Fjord Token Staking

Vulnerability Details

The users can either bid/unbid if the auction period is active and if it ends they can't and we should close the auction at this time. The problem is that this check is not handled correctly.

FjordAuction.sol#L143-L146 | FjordAuction.sol#L159-L162 | FjordAuction.sol#L181-L184

• Both bid() and unbid() functions check that block.timestamp is not greater than auctionEndTime, i.e it should be smaller than or equal auctionEndTime.

• auctionEnd() checks that block.timestamp is not smaller than auctionEndTime, i.e it should be greater than or equal auctionEndTime.

The issue is that there is one second which is when block.timestamp = auctionEndTime allows us to call both bid/unbid() and auctionEnd().
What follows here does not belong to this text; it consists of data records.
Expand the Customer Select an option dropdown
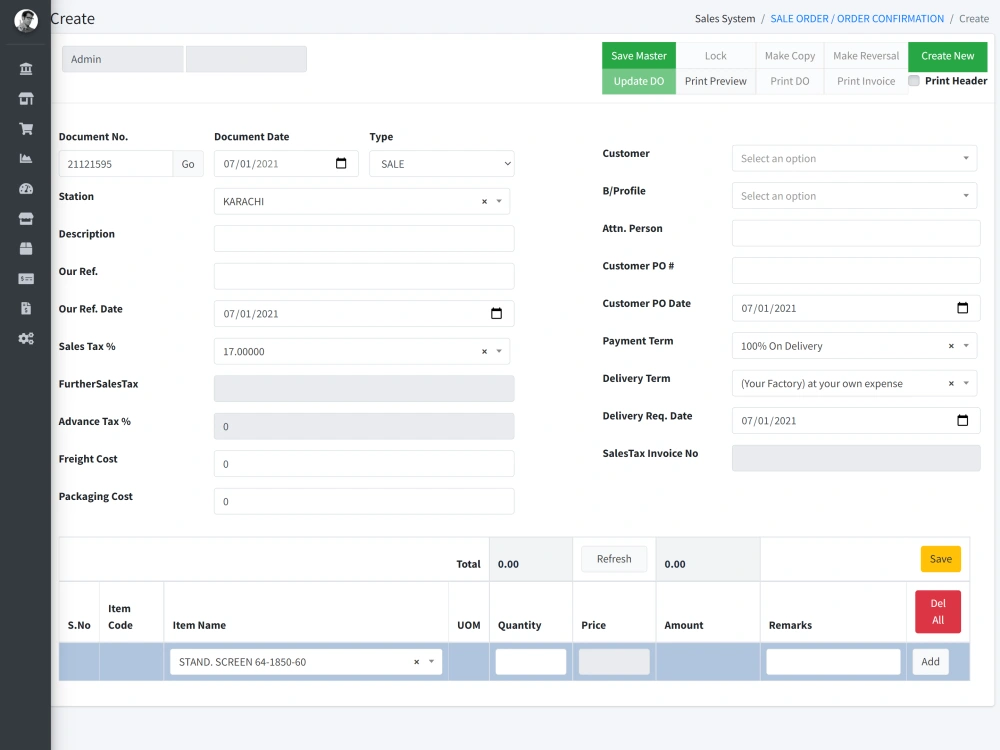The width and height of the screenshot is (1000, 750). [x=854, y=158]
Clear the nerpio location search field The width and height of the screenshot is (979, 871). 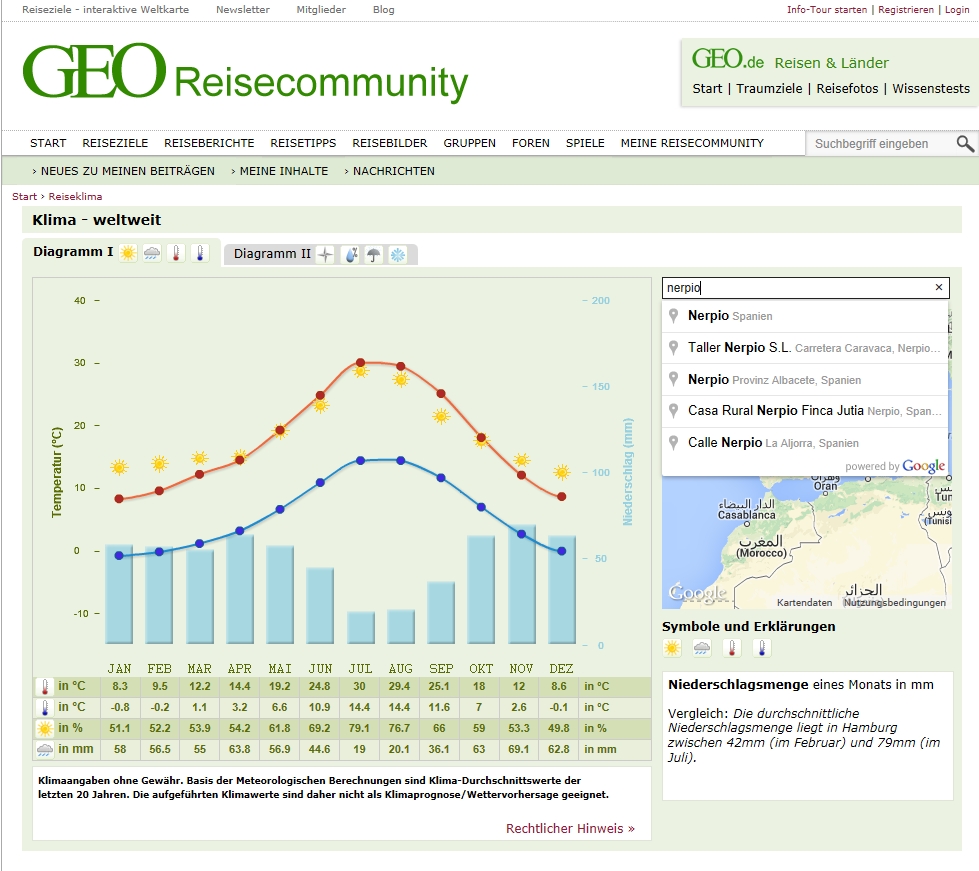click(x=938, y=288)
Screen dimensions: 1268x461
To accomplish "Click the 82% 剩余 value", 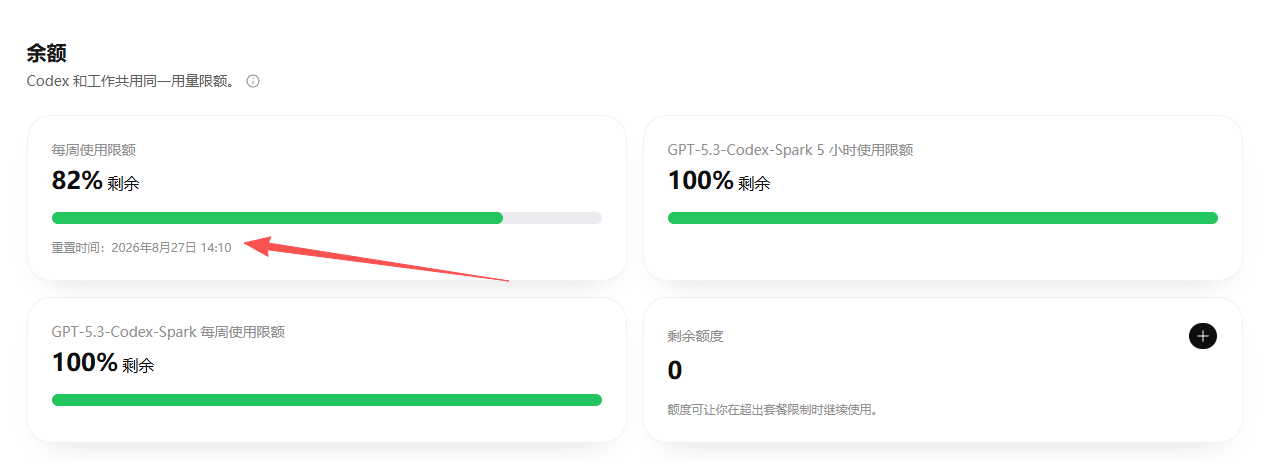I will [95, 181].
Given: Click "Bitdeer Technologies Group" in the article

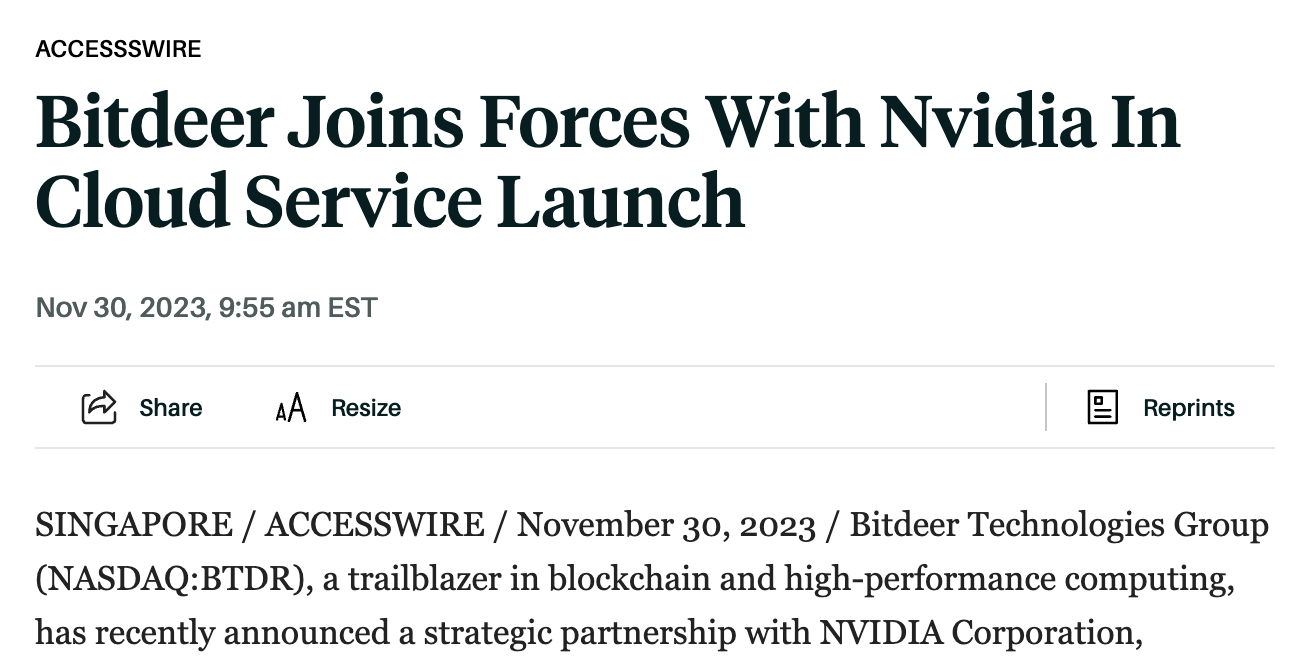Looking at the screenshot, I should coord(1058,524).
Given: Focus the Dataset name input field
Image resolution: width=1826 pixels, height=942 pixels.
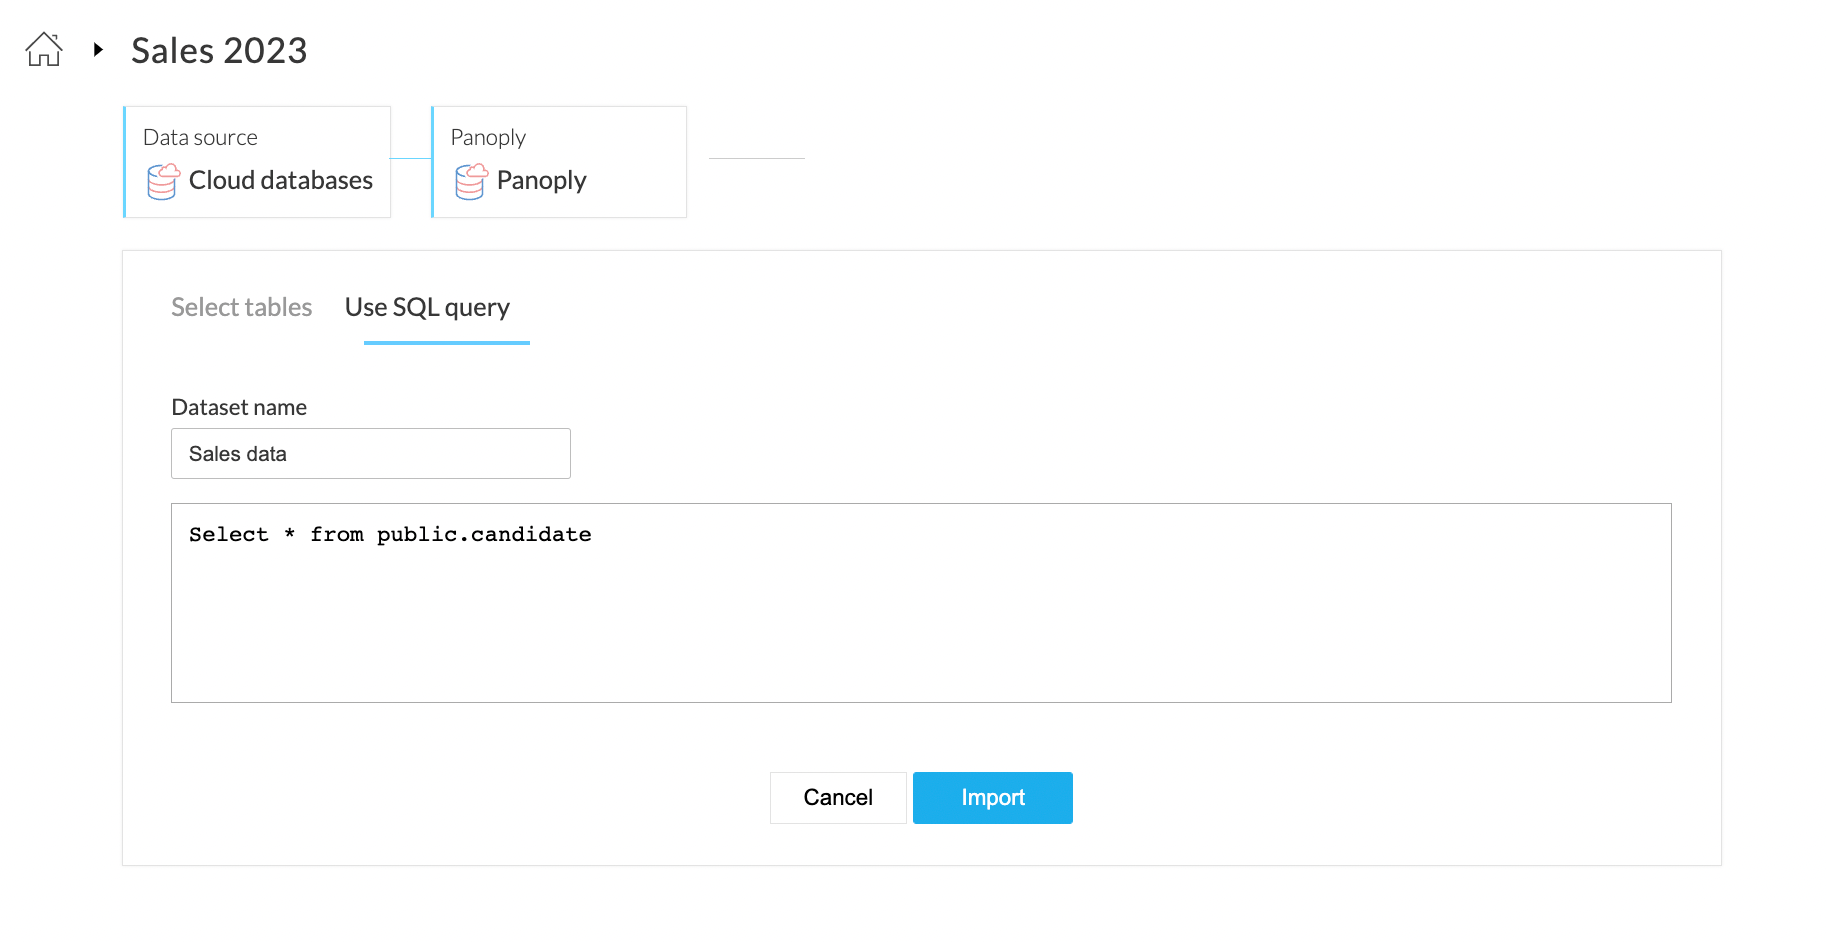Looking at the screenshot, I should coord(370,454).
This will allow users to End the auction then Bid once again and this is what the issue comes from.

The auction process depends on the distribution of auctiontokens according to the amount of fjordToken deposited by users. If we said that the auction starts with total auctionToken = 10 and there is a total of 10 fjordTokens, then for each 1 fjordToken bidding the bidder will claim 1 auction token.

The amount of auctionToken to fjordToken bidder is determined by multiplier which is calculated when ending the auction via auctionEnd().

FjordAuction.sol#L197

Now A malicious user can simply unbid() his tokens to decrease the totalBids value, call auctionEnd() which will result in larger multiblier, call bid() again to receive more tokens than he deserves, preventing other users from claiming there tokens.

Proof of Concept

• Auction starts

• There are 10 auction tokens

• UserA bids 5 fjord

• UserB bids 5 fjord

• Attacker bids 5 fjord

• No one bids more as it is not profitable anymore

• The auction is about to end, and for each 1 fjord, users will receive 10/15 ~= 0.667 auction token.
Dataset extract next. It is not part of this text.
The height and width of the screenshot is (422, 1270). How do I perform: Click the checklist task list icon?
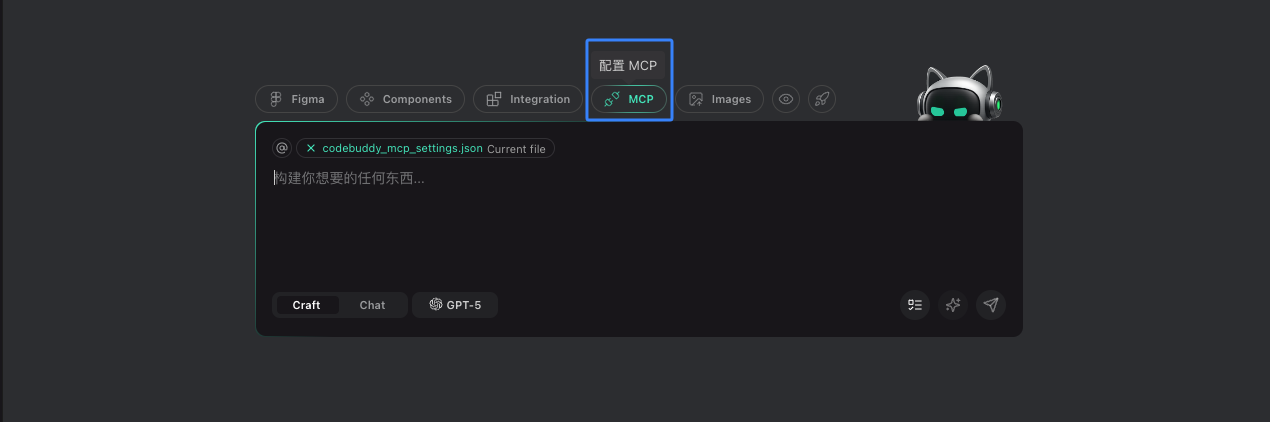(x=914, y=305)
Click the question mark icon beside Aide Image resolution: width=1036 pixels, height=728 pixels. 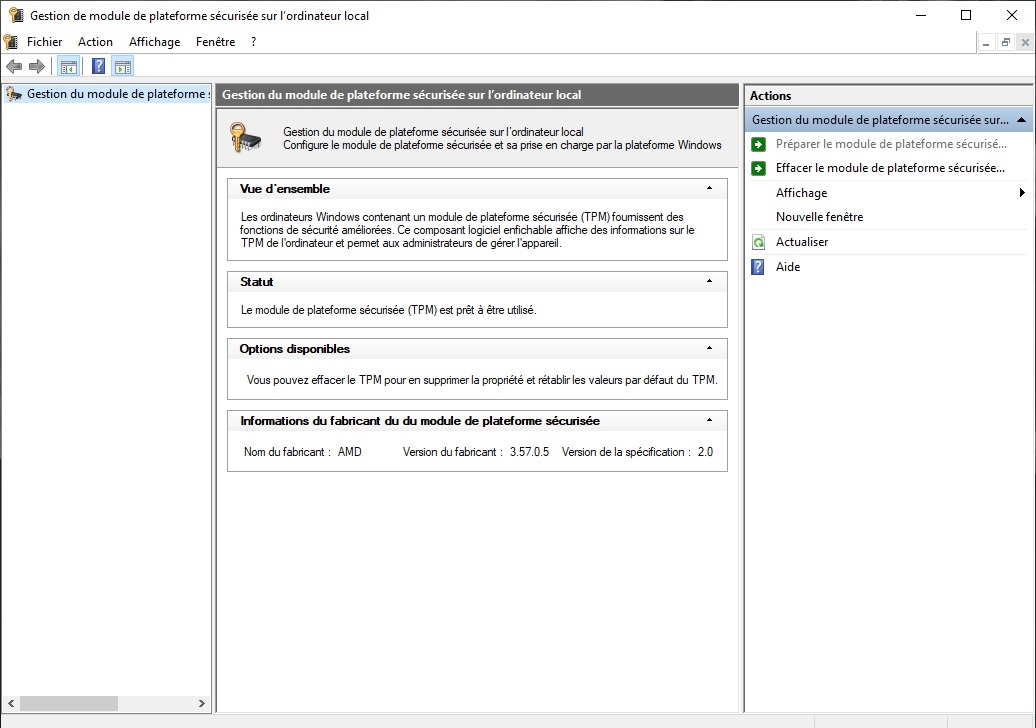tap(758, 267)
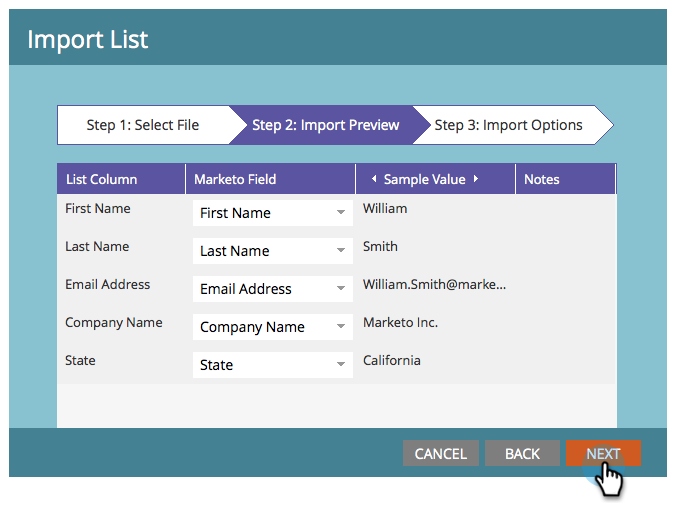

• Each bidder should receive 5 * 0.667 ~= 3.33 auctionToken.

• The attacker prepared his malicious transaction and executed it just before the auction ends and it gets executed at block.timestamp = auctionEndTime

  • Attacker called unbid() taking his 5 fjord

  • totalBids are now 15 - 5 = 10

  • Attacker called auctionEnd()

  • multiplier = totalTokens / totalBids = 10 / 10 = 1

  • This means for each 1 fjord token we will receive 1 auctionToken not 0.667

  • Attacker called bid() bidding his 5 fjord tokens he unbidded

• Now UserA, UserB, and Attacker have 5 fjord tokens

• Attacker just called claimTokens()

• Attacker claimable amount = bid * multiplier = 5 * 1 = 5

• The attacker managed to receive 5 auctionToken instead of 3.33

• Time passes and UserB called claimTokens(), and he also claimed 5 tokens

• auctionTokens are not 0 and if UserA tried to claimTokens() it will revert because there is no tokens left

• since there is a new block each ~10-13 seconds the possibility of the attack ranges from 7% to 10% of success when trying to do it (not a small percentage).
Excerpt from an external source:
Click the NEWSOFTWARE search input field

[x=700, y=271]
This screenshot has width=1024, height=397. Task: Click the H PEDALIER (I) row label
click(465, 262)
• Attack flow will get executed as MultiCall using either an attacker contract, Smart Contract wallet, AA wallet.

• The Attacker can even use this advantages in price to not just take more than he deserves but to drain all the auction with less price. in our example he can bid 10 instead of 5 which will make him pay 10 fjordTokens to take 10 auction when they acctually worth 15 fjordTokens. which will result in the loss of funds for all other bidders not just some of them

Impact

• Attacker will take more than he deserves.

• Preventing other bidders or even all of them from receiving there auctionTokens they deserve.

Tools Used

Manual Review

Recommendation

Prevet bidding and unbidding if block.timestamp equals auctionEndTime.